— TASK DETAILS —
Write the data out verbatim.

— MATERIAL FOR THIS EXERCISE —
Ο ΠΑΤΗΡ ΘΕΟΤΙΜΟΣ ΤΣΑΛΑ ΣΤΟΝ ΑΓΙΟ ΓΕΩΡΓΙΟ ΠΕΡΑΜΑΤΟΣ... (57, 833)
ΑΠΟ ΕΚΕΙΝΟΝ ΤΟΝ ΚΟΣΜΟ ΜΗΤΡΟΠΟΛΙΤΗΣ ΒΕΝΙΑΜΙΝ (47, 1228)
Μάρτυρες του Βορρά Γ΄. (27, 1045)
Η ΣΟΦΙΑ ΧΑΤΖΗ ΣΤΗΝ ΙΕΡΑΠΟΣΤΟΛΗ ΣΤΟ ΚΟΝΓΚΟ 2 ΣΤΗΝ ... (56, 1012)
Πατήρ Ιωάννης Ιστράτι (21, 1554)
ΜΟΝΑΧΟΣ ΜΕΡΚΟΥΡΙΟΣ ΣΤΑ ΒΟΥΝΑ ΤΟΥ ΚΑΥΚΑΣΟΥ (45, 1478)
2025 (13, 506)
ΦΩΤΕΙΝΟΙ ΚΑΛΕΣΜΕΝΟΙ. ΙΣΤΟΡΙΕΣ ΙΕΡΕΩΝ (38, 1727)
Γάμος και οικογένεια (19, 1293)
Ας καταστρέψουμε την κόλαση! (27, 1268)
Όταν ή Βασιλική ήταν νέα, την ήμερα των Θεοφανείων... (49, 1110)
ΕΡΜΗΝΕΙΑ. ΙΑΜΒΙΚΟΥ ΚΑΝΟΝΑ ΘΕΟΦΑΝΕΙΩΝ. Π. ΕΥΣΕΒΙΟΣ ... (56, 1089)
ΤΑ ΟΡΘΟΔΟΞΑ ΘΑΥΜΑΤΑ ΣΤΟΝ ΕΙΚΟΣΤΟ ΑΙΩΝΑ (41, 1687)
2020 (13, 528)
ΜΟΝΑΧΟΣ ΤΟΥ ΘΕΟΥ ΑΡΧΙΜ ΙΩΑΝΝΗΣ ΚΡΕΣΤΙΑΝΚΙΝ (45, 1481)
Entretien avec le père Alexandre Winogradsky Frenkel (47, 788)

— WRITTEN ANSWER —
Ο ΠΑΤΗΡ ΘΕΟΤΙΜΟΣ ΤΣΑΛΑ ΣΤΟΝ ΑΓΙΟ ΓΕΩΡΓΙΟ ΠΕΡΑΜΑΤΟΣ... (57, 833)
ΑΠΟ ΕΚΕΙΝΟΝ ΤΟΝ ΚΟΣΜΟ ΜΗΤΡΟΠΟΛΙΤΗΣ ΒΕΝΙΑΜΙΝ (47, 1228)
Μάρτυρες του Βορρά Γ΄. (27, 1045)
Η ΣΟΦΙΑ ΧΑΤΖΗ ΣΤΗΝ ΙΕΡΑΠΟΣΤΟΛΗ ΣΤΟ ΚΟΝΓΚΟ 2 ΣΤΗΝ ... (56, 1012)
Πατήρ Ιωάννης Ιστράτι (21, 1554)
ΜΟΝΑΧΟΣ ΜΕΡΚΟΥΡΙΟΣ ΣΤΑ ΒΟΥΝΑ ΤΟΥ ΚΑΥΚΑΣΟΥ (45, 1478)
2025 (13, 506)
ΦΩΤΕΙΝΟΙ ΚΑΛΕΣΜΕΝΟΙ. ΙΣΤΟΡΙΕΣ ΙΕΡΕΩΝ (38, 1727)
Γάμος και οικογένεια (19, 1293)
Ας καταστρέψουμε την κόλαση! (27, 1268)
Όταν ή Βασιλική ήταν νέα, την ήμερα των Θεοφανείων... (49, 1110)
ΕΡΜΗΝΕΙΑ. ΙΑΜΒΙΚΟΥ ΚΑΝΟΝΑ ΘΕΟΦΑΝΕΙΩΝ. Π. ΕΥΣΕΒΙΟΣ ... (56, 1089)
ΤΑ ΟΡΘΟΔΟΞΑ ΘΑΥΜΑΤΑ ΣΤΟΝ ΕΙΚΟΣΤΟ ΑΙΩΝΑ (41, 1687)
2020 (13, 528)
ΜΟΝΑΧΟΣ ΤΟΥ ΘΕΟΥ ΑΡΧΙΜ ΙΩΑΝΝΗΣ ΚΡΕΣΤΙΑΝΚΙΝ (45, 1481)
Entretien avec le père Alexandre Winogradsky Frenkel (47, 788)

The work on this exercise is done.